≪第4弾≫(株)五島商会をめぐる『海砂の迷宮』

産地偽装疑惑の先に見える「行政チェック機能の空洞化」
海砂をめぐる問題は、単なる業者間トラブルではない。
もし仮に、他県産の海砂が「県産」として扱われていた疑いがあるのなら、これは一企業の信用問題にとどまらない。
公共工事の積算、地元業者保護、地産地消の理念、そして税金の使われ方そのものに関わる重大な問題である。

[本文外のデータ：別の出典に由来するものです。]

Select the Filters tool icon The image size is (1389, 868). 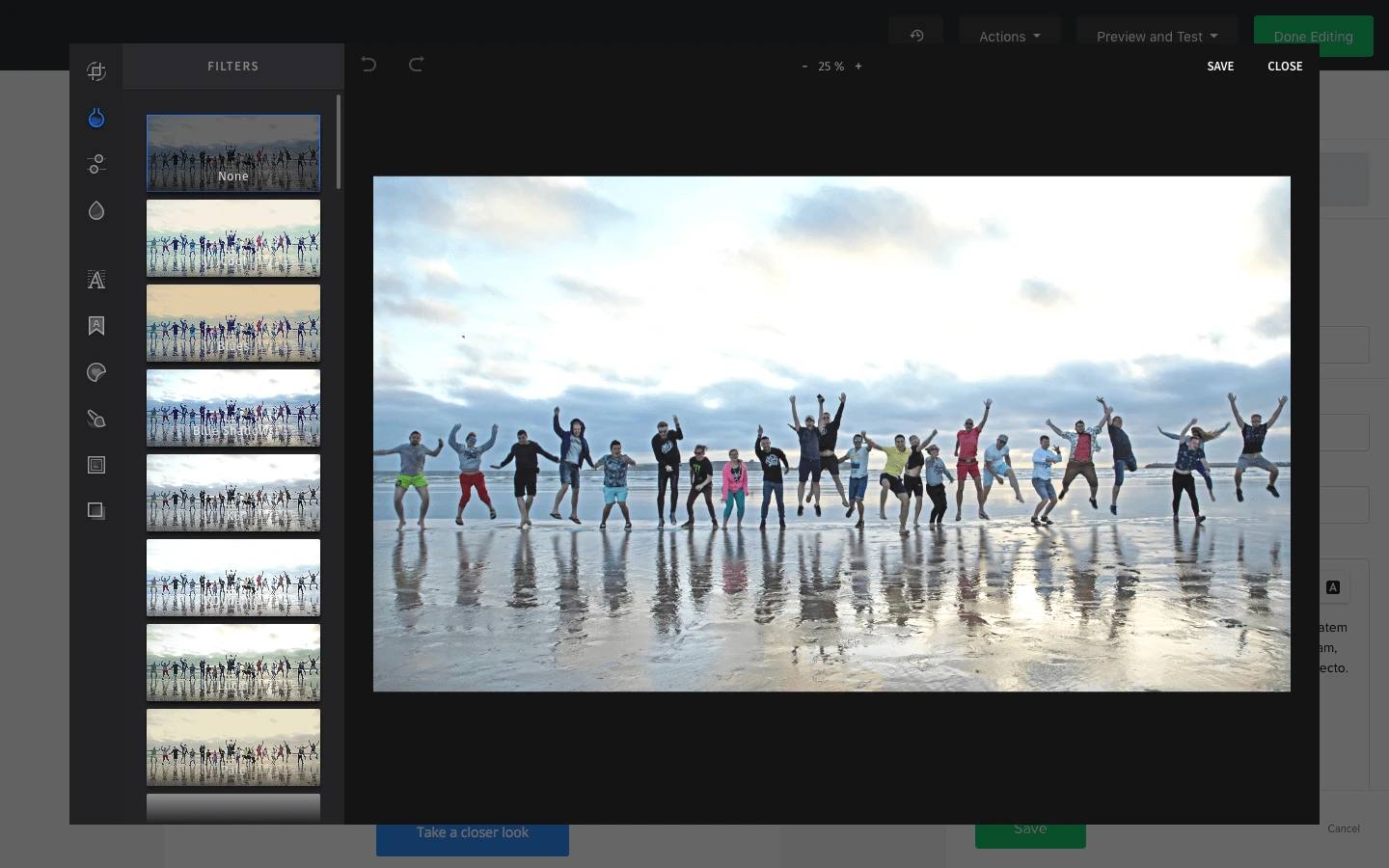[x=95, y=118]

にもかかわらず、長崎県側から聞こえてくるのは、あまりにも頼りない言葉だ。
「罰則はない」
この一言で片づけてよい話なのか。
罰則がないから問題がないのではない。
罰則がないからこそ、問題はより深刻なのである。
「制度の穴」を誰が知っていたのか
ここで問われるべきは、産地偽装疑惑そのものだけではない。
本当に問題なのは、その『抜け穴』を誰が知り、誰が利用し、誰が見逃してきたのかという点である。
海砂の産地確認は、どこまで厳密に行われていたのか。
搬入記録、船舶の動き、採取場所、納入先、請求書、契約書類、これらは本当に整合しているのか。
もし書類上だけで「県産」とされていたのなら、行政のチェックは何を見ていたのか。
もし現場では疑義が出ていたのに、形式的な書類だけで通っていたのなら、それは制度ではなく『儀式』である。
ハンコを押すための確認、責任を取らないための確認、誰も深く見ないための確認。
そんなものに、公共性などあるのか。

真面目な業者がバカを見る構造
長崎県内には、ルールを守り、手間をかけ、正規の手続きで事業を続けている業者もいるはずだ。
ところが、もし一部の業者が産地表示のあいまいさを利用し、実態と異なる形で利益を得ていた疑いがあるのなら、これは市場の公平性を壊す行為である。
正直者が損をする、抜け道を知る者が得をする、行政は「罰則がない」と言って腰を引く。
この構図こそが、地域経済を腐らせる。
地産地消とは、本来、地域の資源を地域のために使い、地元業者を守り、地域の経済循環をつくるための理念である。
だが、その看板の裏で、実態不明の砂が流通していた疑いがあるなら、それは地産地消ではない。
『地産地消風ビジネス』である。

五島商会だけで終わる話なのか
今回、名前が取り沙汰されている(株)五島商会。
しかし、この問題を一社だけの問題として閉じてしまえば、肝心な構造は見えなくなる。
砂を採る者、砂を運ぶ者、またその砂を買う者、砂を使う者。
その書類を確認する者、発注する者、見て見ぬふりをする者。
この一連の流れの中で、誰がどこまで知っていたのか。
仮に疑惑が事実であれば、これは単なる「産地の書き間違い」では済まない。
公共工事の根幹に関わる信頼の問題である。
県産として扱われた砂は、本当に県産だったのか。
その証明は誰が行ったのか、県はどこまで確認したのか。
そして、疑義が出たあと、なぜ踏み込んだ調査に見えない対応になっているのか。
疑問は尽きないし、長崎県の海砂行政の闇は深まるばかりである。